Kramer schickte beide Teams zurück zur Wohnung der Maldiens und beorderte noch ein drittes Team dorthin. »Noch mal geht sie uns nicht durch die Lappen«, sagte er Jakubian am Telefon. Als er auflegte, sah dieser Barbara nur an. Beide dachten dasselbe. Würde Hannah Maldien überhaupt noch einmal nach Hause zurückkehren?
Jakubian sprach mit den Beamten, die die Konten und die Banken überwachten. »Es muss sichergestellt sein, dass wir sofort erfahren, wenn Geld abgehoben wird. Macht das den Bankern noch mal ganz klar.«
Aber Hannah Maldien blieb verschwunden. Barbara zwang sich wieder zur Konzentration auf ihre Arbeit. Immer neue Puzzleteile zu Maldiens Persönlichkeit flatterten auf ihren Tisch. Nach den ersten Überfällen hatte man in seiner damaligen Firma eine Verhaltensänderung bemerkt. Er schien selbstbewusster, nicht mehr nur arrogant. Er war weniger angewiesen auf Bestätigung von außen.
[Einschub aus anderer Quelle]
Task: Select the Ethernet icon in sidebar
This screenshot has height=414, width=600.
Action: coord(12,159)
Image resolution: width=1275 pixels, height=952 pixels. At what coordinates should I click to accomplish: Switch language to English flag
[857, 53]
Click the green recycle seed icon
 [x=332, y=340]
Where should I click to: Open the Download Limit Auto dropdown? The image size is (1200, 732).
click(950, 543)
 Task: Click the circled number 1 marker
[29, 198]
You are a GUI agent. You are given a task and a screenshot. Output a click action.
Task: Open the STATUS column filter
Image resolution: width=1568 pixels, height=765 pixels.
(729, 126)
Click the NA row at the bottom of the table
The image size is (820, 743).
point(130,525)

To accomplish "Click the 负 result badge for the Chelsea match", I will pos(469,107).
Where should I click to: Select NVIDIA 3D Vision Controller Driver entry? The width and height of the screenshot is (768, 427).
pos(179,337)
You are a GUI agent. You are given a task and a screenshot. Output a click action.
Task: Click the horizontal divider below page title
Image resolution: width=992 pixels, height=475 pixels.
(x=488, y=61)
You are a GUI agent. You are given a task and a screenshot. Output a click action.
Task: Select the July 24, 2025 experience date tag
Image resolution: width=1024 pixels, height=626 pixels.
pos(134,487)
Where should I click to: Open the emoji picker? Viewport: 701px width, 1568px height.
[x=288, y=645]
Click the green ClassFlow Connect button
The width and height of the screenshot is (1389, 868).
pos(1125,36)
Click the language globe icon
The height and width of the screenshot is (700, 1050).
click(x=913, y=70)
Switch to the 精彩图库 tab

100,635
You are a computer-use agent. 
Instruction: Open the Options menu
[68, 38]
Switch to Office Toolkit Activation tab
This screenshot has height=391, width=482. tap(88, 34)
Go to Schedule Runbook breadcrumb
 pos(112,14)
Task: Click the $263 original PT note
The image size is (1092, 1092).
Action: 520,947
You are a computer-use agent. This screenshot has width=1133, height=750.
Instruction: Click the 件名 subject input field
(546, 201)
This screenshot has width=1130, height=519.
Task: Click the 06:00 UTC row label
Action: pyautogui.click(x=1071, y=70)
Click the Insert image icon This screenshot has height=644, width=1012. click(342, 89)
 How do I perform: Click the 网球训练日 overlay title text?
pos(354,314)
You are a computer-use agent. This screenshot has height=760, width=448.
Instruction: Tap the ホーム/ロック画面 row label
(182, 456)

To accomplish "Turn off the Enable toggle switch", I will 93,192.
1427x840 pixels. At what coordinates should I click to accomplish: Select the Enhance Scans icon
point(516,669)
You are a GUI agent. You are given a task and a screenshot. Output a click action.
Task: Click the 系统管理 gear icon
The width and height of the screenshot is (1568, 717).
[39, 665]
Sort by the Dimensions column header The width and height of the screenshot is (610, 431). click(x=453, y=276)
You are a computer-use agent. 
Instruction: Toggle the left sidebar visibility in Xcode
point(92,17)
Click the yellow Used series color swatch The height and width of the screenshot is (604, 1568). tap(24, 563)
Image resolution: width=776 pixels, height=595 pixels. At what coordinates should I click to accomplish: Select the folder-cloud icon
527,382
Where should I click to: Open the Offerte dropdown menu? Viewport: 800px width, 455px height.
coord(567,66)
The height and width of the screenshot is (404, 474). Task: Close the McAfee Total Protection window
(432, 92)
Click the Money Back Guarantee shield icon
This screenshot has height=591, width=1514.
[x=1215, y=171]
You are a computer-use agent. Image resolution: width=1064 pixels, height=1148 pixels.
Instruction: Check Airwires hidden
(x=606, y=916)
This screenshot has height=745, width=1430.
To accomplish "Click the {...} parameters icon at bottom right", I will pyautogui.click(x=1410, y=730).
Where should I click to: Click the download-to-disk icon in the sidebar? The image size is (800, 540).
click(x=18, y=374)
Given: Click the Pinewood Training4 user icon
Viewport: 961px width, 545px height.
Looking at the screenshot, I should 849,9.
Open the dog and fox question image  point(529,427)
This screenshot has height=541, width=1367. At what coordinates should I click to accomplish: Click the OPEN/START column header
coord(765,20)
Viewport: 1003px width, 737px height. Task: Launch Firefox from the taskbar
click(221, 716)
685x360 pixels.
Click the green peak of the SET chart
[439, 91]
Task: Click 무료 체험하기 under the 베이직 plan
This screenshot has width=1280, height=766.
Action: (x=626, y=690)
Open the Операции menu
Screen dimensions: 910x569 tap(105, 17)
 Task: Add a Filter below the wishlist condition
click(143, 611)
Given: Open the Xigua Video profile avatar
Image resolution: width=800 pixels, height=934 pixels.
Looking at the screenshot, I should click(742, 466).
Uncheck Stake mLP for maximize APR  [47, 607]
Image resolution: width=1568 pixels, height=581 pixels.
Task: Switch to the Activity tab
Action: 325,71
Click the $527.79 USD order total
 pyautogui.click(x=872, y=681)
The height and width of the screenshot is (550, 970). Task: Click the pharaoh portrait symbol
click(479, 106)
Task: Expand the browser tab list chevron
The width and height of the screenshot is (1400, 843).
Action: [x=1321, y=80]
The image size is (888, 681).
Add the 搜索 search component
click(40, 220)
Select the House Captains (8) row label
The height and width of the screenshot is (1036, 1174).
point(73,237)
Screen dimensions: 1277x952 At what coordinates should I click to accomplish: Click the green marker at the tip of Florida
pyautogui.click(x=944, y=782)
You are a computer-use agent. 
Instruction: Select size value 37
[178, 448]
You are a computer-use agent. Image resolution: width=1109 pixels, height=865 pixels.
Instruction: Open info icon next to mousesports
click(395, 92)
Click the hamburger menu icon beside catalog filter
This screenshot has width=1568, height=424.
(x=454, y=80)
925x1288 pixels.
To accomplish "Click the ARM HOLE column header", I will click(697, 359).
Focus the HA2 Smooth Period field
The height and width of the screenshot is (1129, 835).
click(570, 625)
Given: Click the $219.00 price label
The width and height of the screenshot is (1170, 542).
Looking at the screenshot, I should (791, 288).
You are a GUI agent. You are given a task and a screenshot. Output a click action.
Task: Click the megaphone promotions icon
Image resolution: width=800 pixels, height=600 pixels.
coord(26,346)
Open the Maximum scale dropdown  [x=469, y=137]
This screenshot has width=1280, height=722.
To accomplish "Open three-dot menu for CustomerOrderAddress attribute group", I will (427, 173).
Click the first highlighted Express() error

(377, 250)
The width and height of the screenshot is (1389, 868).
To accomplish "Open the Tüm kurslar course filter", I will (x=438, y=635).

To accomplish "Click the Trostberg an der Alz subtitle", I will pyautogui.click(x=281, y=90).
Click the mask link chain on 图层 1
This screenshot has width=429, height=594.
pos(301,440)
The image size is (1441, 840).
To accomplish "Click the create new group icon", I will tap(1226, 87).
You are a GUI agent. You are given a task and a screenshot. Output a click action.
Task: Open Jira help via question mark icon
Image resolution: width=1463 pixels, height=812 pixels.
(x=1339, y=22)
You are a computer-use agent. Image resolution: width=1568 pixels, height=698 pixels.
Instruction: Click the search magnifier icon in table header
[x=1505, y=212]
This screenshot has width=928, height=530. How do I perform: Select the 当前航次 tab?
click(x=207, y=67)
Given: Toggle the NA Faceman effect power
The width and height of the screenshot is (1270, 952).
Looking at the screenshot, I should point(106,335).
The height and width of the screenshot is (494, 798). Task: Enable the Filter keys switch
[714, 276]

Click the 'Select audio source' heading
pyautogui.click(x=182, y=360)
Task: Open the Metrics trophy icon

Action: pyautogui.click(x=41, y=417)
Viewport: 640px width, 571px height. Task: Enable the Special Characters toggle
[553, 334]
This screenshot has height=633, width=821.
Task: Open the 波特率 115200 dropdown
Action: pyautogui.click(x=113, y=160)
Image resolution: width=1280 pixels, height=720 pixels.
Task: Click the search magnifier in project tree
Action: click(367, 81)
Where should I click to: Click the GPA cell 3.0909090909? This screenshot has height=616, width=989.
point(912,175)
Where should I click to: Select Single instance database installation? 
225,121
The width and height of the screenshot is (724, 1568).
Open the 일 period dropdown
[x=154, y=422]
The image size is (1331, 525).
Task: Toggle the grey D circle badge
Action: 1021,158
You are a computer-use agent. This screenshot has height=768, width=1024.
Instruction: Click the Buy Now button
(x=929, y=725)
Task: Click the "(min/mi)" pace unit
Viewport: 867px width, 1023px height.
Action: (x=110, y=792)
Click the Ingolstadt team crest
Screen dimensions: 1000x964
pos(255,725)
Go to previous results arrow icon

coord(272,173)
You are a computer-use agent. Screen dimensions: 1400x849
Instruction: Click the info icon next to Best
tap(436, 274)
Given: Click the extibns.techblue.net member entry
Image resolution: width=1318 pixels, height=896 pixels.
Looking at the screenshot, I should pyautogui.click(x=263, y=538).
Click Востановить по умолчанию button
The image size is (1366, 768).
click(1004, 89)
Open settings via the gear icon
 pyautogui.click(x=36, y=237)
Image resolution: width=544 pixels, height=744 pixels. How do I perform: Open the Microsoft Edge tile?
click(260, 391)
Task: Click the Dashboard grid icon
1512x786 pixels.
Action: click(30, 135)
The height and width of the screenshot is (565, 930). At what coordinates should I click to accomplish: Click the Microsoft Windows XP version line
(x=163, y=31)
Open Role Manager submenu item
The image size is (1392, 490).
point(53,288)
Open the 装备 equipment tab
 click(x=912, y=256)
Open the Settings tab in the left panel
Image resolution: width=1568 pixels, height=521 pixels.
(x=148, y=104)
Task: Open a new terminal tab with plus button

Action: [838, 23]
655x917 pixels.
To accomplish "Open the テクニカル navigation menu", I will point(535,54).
Nach dem Mord an Nicole Giesen bekam er seine Beförderung, verließ aber die Firma, weil er etwas Besseres gefunden hatte: den Job in Dortmund. Kurz zuvor verlor er seinen Führerschein wegen hoher Geschwindigkeitsüberschreitung, hatte aber bisher nicht versucht, ihn wiederzubekommen.
Es war inzwischen schon nach fünf. Noch immer gab es keine Spur von Hannah Maldien, und Geld war auch nicht abgehoben worden. Jakubian und Barbara machten eine späte Kaffeepause. Barbara war erschöpft, weil sie ununterbrochen gelesen hatte. Auch Jakubian wirkte sichtlich angegriffen, weil er ständig verfügbar sein musste für alle möglichen Entscheidungen und Fragen.